→ **Brief**: Output the entries that follow character for character. Leave every image out.

→ **Data extracts**:
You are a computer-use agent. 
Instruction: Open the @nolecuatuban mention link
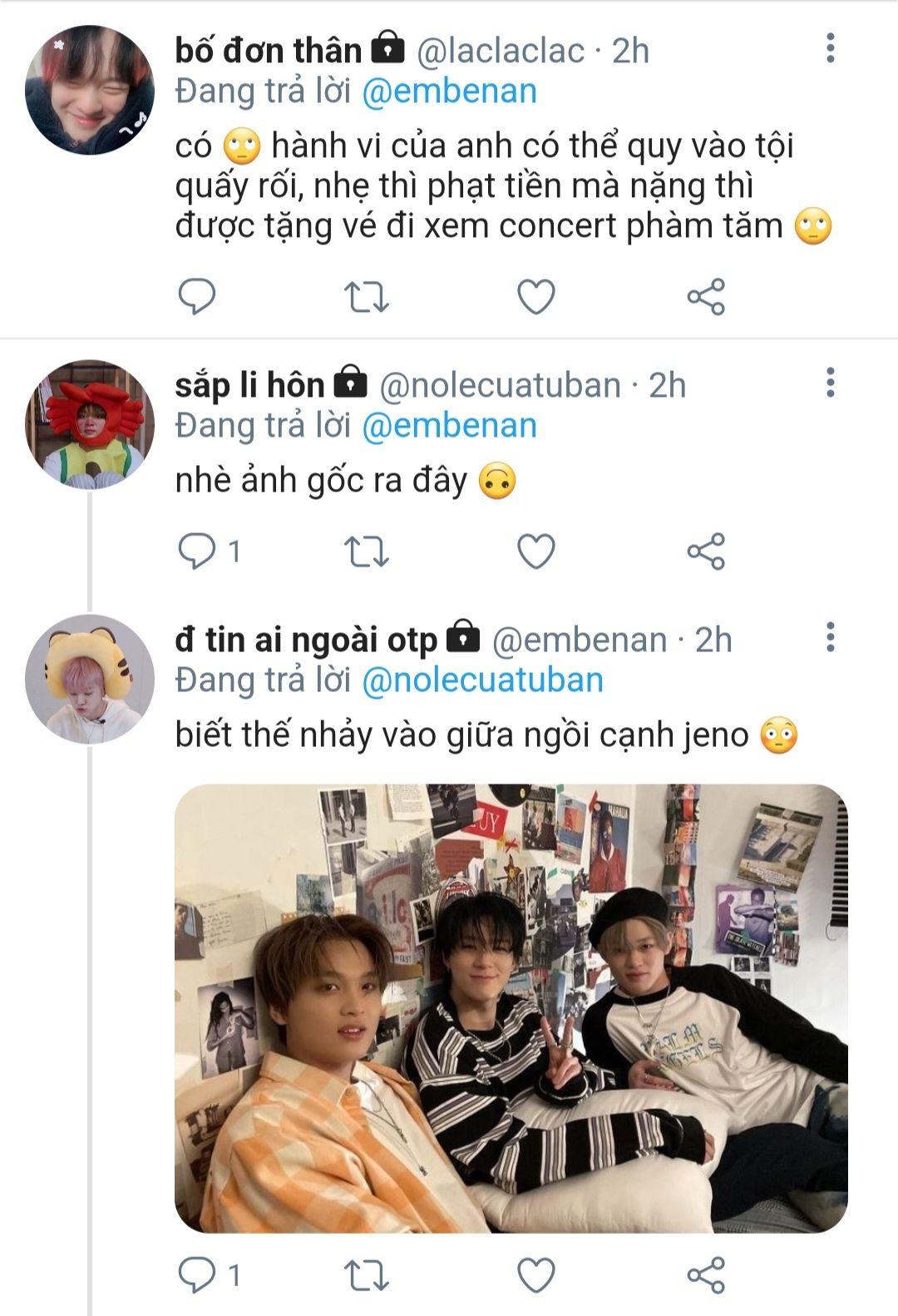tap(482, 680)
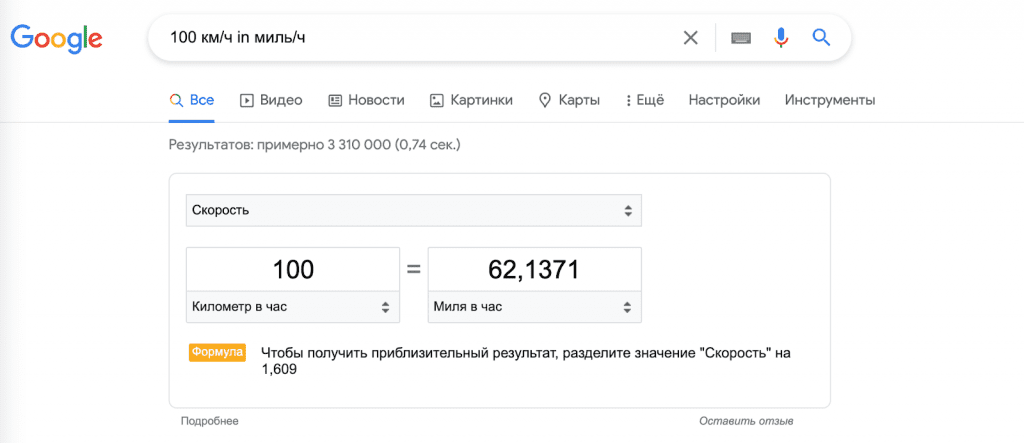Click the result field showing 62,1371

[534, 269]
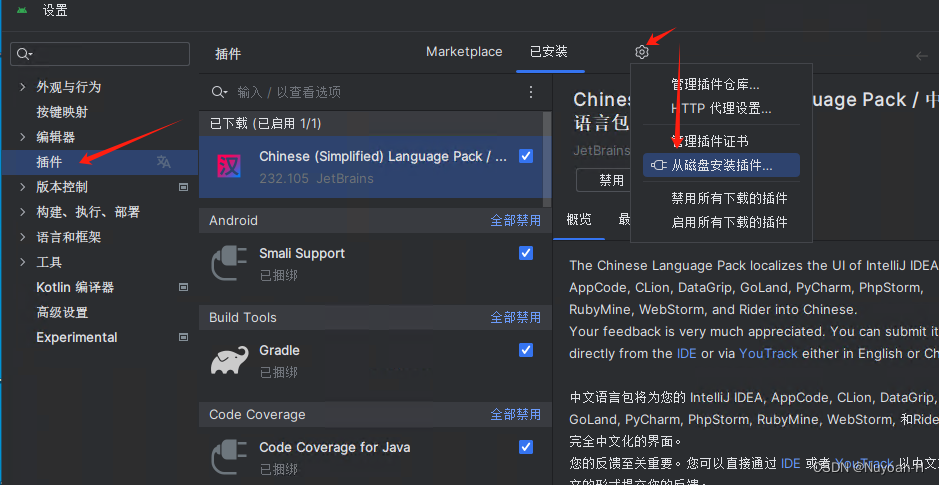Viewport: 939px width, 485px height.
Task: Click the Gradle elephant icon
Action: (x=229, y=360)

→ **Written reply**:
You are a computer-use agent. 
Instruction: Open the @nolecuatuban mention link
tap(482, 680)
Click the result field showing 62,1371

[534, 269]
Viewport: 939px width, 485px height.
Task: Click the Gradle elephant icon
Action: (x=229, y=360)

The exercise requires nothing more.